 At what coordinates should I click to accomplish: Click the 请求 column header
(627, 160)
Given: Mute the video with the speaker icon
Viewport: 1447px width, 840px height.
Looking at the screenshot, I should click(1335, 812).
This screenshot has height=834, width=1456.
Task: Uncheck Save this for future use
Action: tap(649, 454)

### Written problem
Pick out every line in the rows above that contains the word "should". Case counts.

### Reply
 At what coordinates should I click to accomplish: Click the 请求 column header
Looking at the screenshot, I should click(1335, 812).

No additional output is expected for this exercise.